Visual speech synthesis systems fall into one of two categories; graphics-based systems or image-based systems.
Graphics-based systems represent points on the surface of the face as vertices in a 3-D space and approximate the surface itself by connecting the vertices. Animation is usually achieved by applying a set of rules to deform the mesh in some controlled manner. Image-based systems generally adopt a sample-based synthesis approach, where real facial images corresponding to synthesis units are extracted from a database and are concatenated to produce new sequences.
In terms of photorealism, image-based systems are more realistic than model-based systems. Providing the correct images are extracted from the database and the blending between the extracted images results in natural looking facial movements, videorealism can also be achieved. The photorealism of graphics-based systems can be improved by texture mapping a facial image onto the model surface, however even models with very complex animation rules still do not convince a viewer that they are looking at a real person.
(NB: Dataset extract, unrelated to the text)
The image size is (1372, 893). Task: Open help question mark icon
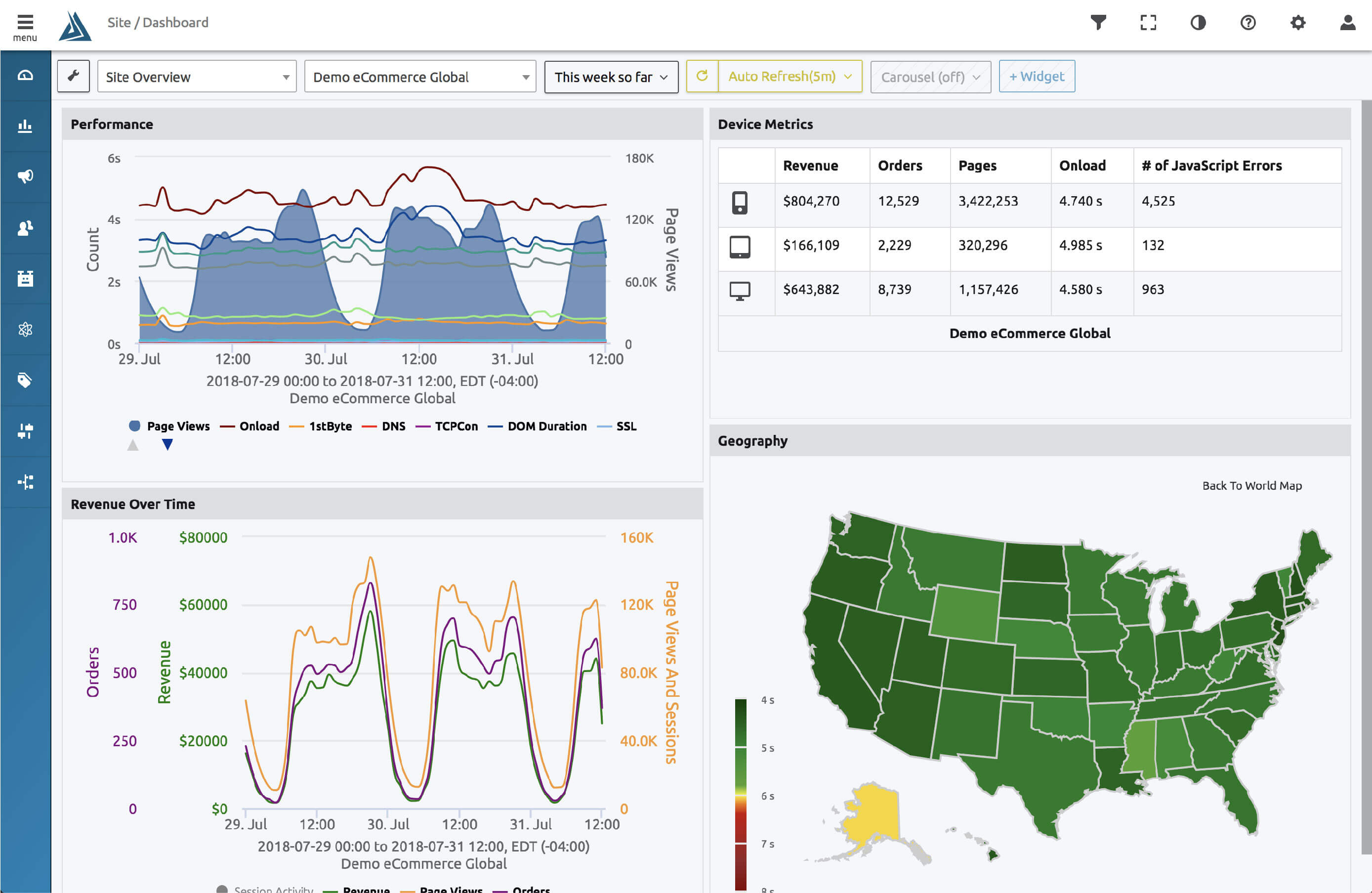coord(1247,23)
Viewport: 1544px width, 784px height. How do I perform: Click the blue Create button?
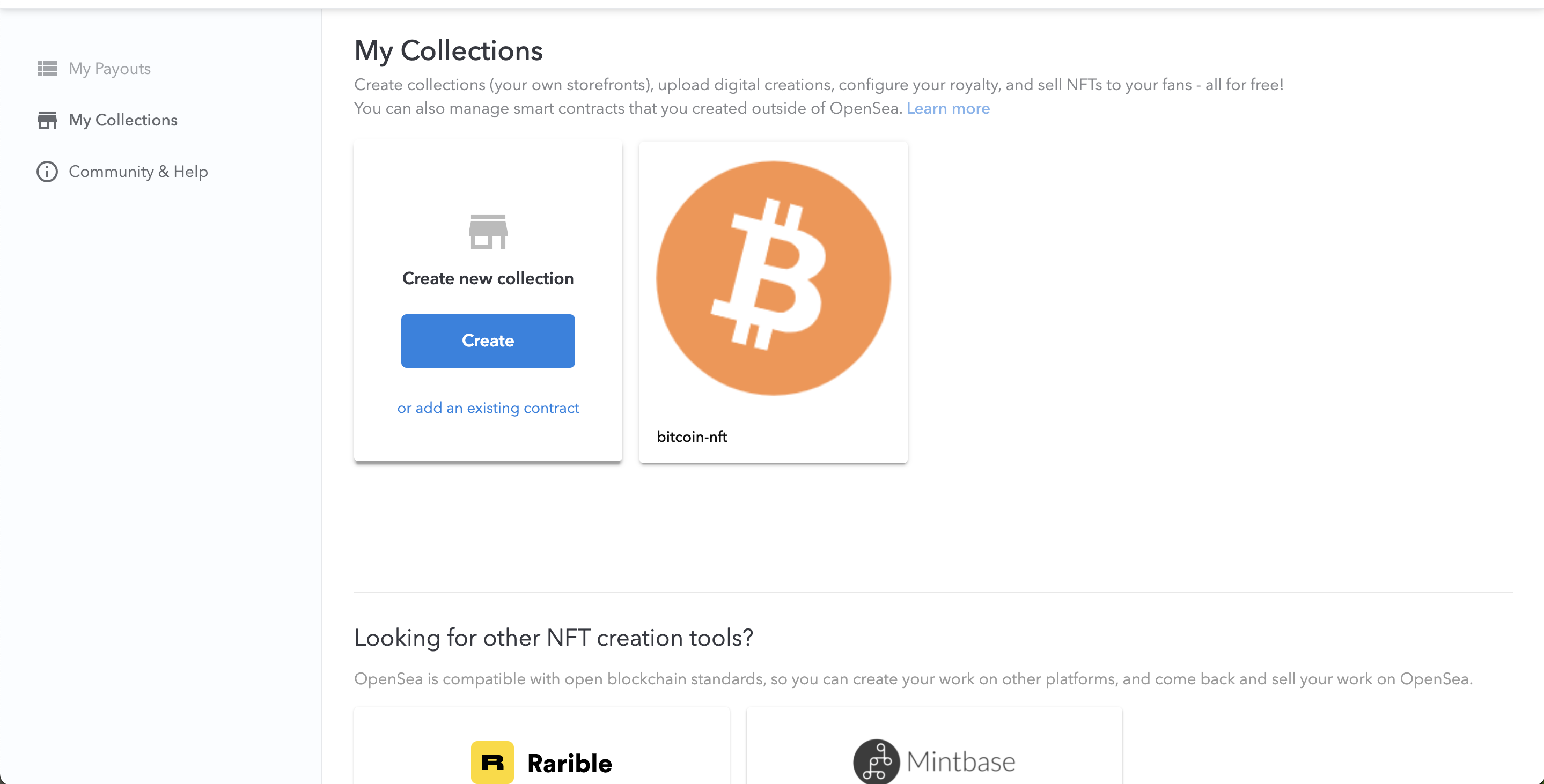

Recently, near videorealistic systems have been proposed that extract models of the face from video sequences using computer vision techniques, and these models applied to the problem of synthesising visual speech. In this work models of the shape and appearance variation of the face are used.
Shape and appearance models are an example of a generative model. That is, a model capable of reproducing examples of the object from which it is derived. The models are used in the flexible appearance model search algorithm to track the face of a talker. For each frame in a video sequence, a set of model parameters is output from the tracker, which gives the synthetic equivalent of the actual face in the corresponding video frame.